Initial velocity is the speed and direction of an object at the beginning of a time interval. In kinematics, understanding the initial velocity allows us to predict how an object will move over time.
For the exercise at hand, the particle starts with an initial velocity of \(v_{x0} = 3.0 \, \mathrm{m/s}\) along the positive \(x\)-axis. This means that initially, it moves steadily to the right.
Meanwhile, the particle's initial velocity in the \(y\)-direction is \(v_{y0} = 0 \, \mathrm{m/s}\), indicating no initial motion up or down. This is key because, after this point, changes only occur in the \(y\)-direction due to acceleration.

Constant acceleration occurs when an object's velocity changes at a steady rate over time. This is a crucial concept because it allows us to apply simple equations to calculate future positions or speeds.

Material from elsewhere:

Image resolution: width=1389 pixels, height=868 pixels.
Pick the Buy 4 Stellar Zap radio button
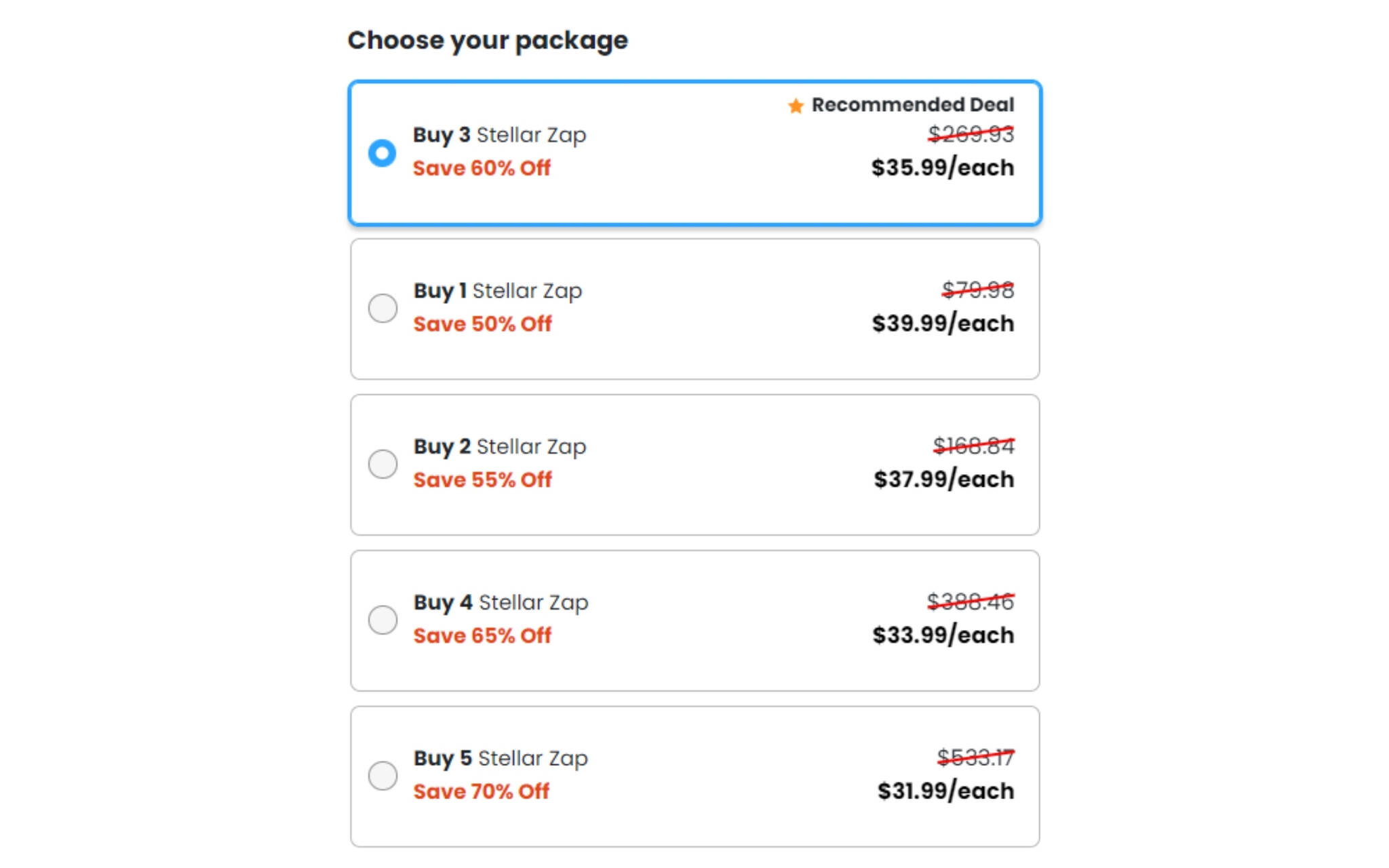[x=383, y=620]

In this exercise, the particle experiences a constant acceleration of \(-0.75 \, \mathrm{m/s}^2\) in the negative \(y\)-direction. This steady increase in speed downwards means that although our particle had no initial \(y\)-motion, it will progressively move downwards over time. Constant acceleration is essential for calculating its position after a set duration.

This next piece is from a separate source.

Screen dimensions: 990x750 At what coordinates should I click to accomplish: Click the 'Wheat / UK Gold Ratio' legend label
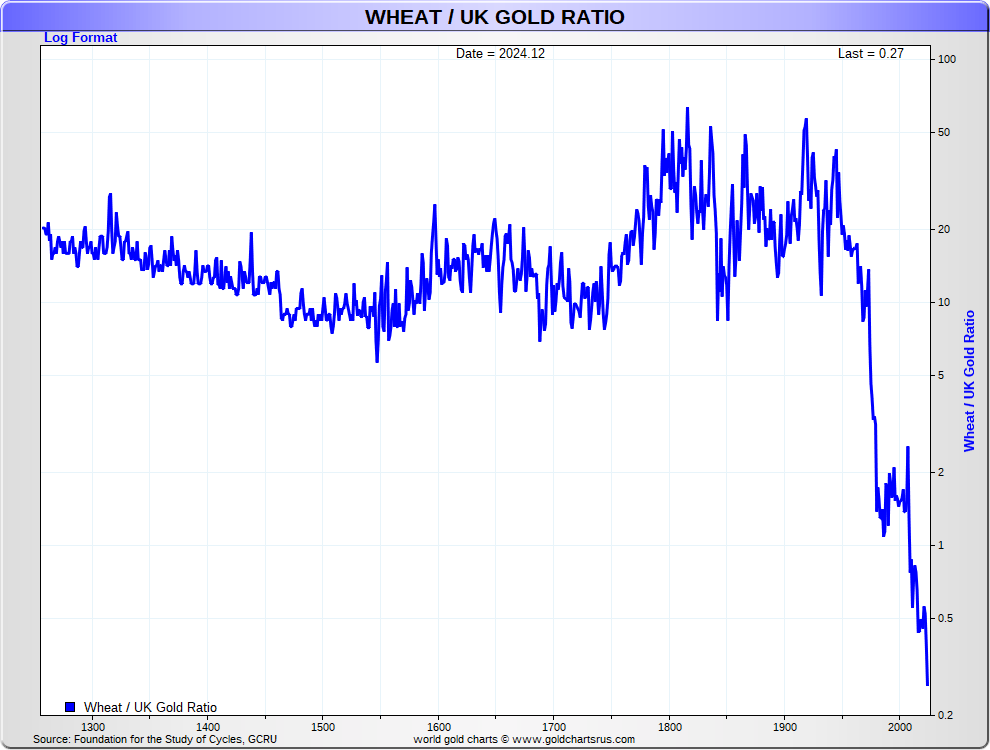150,708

A position vector gives a complete description of an object's location in space by combining both direction and magnitude. It essentially pinpoints where an object is at a specific moment in time.
The position vector in our problem helps us understand where the particle is after 4 seconds. It combines the movements in both \(x\) and \(y\) directions to \(\langle 12.0, -6.0 \rangle\). This vector tells us that the particle is 12 meters to the right and 6 meters downward from the origin.

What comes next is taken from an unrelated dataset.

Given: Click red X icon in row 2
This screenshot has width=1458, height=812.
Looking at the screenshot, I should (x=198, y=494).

Position vectors are a powerful tool in visualizing an object's current position in a two or three-dimensional plane.

Motion equations in kinematics help us calculate where an object will be at a future time given its initial conditions and accelerations. They allow us to predict the paths of moving objects.
For movement in the \(x\)-direction, since there's no acceleration, we use the simple equation \(x = v_{x0} \cdot t\), which yields \(12.0 \, \mathrm{m}\).
For the \(y\)-direction, we use \(y = v_{y0} \cdot t + \frac{1}{2} a_y t^2\) to find that the particle moves to \(-6.0 \, \mathrm{m}\) after 4 seconds.
These equations enable the breakdown of motion into easily manageable parts, and they are essential for solving kinematics problems.